愛知県一宮市に本社を置く「カレーハウスCoCo壱番屋」の創業者・宗次徳二さんは、経者を退いた後に名古屋市中区に、私財を投じて音楽ホールを建設しました。しかし2020年は、新型コロナの影響でホールは3か月間休業しました。

 演奏家と聴き手をつなぎ、クラシック音楽を絶やしてはいけない…。宗次さんは、コロナ禍で苦境にある演奏家の支援を続けています。
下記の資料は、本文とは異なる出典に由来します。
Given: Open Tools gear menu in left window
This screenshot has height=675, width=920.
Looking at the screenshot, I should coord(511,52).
■余儀なくされた3か月の休業…私財を投じて建設した音楽ホールを襲った新型コロナ

 名古屋市中区に、宗次徳二さん(72)が2007年に私財28億円を投じて建設したクラシック専用の「宗次ホール」があります。1階と2階で全310席あるこの音楽ホールも、新型コロナの影響を受けました。

【画像20枚で見る】貧困時代に癒されたクラシックの世界支える…ココイチ創業者 “人のために”お金を使う

宗次さん:
「(演奏家は)出番がなければ収入がない。(元々の)収入もそう満足にあるわけじゃない。好きで目標持ってやっている人が大変な目に遭ったんですよ」

 クラシック音楽の世界にも、新型コロナは影を落としました。宗次ホールも、去年3月から約3か月間休業しましたが、演奏家に出演の機会を提供したいといち早く営業を再開。それでも、客席は以前の半数以下にするなど、運営の難しさに直面しています。
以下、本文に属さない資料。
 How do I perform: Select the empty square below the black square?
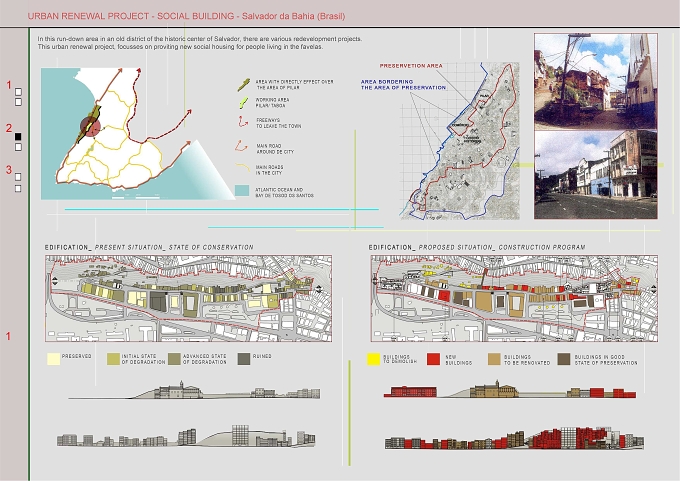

 宗次さんが採算度外視で音楽ホールの運営を続けるのは、演奏家と聴き手をつなぎクラシック音楽を絶やさないためです。

■不遇な時代に出会ったメンデルスゾーン…自らを癒してくれたクラシック音楽に恩返し

 宗次さんは、1948年に石川県で生まれました。児童養護施設から3歳で引き取ってくれた養父母との暮らしは貧しいものでした。

 そんな不遇な時代に出会ったのが、クラシック音楽。ロマン派音楽を代表するメンデルスゾーンの「バイオリン協奏曲」の旋律は美しくもどこか切なく、15歳の宗次さんを魅了しました。

宗次さん:
「クラシックに出会って、高校時代。本当に食べることにも事欠いていたその時代、癒されてね…」

 その後、宗次さんは20代で開いた喫茶店のマスターから、世界最大のカレー専門チェーン「CoCo壱番屋」の経営者に。

経営を退いた後に、宗次ホールの運営と共に力を注いできたのが、若手の演奏家への支援です。

 厳しい実力主義の世界で、プロとして活躍できる人はほんの一握りと言われるクラシック音楽の世界。宗次さんは、音大生への奨学金給付や学校の吹奏楽部などへの楽器の寄付。

さらには、高価なバイオリンを自ら所有し、有能な演奏家へ貸与することで、「ミュンヘン国際音楽コンクール」で優勝を果たした岡本誠司さんなど、多くの若者が世界の舞台で花開く瞬間を見守ってきました。

■自ら築いた資産は社会のために使いたい…若き才能のために名門音大に新ホールを建設

 今年3月に、東京都調布市にある音楽教育の名門・桐朋学園大学に、「桐朋学園宗次ホール」が誕生しました。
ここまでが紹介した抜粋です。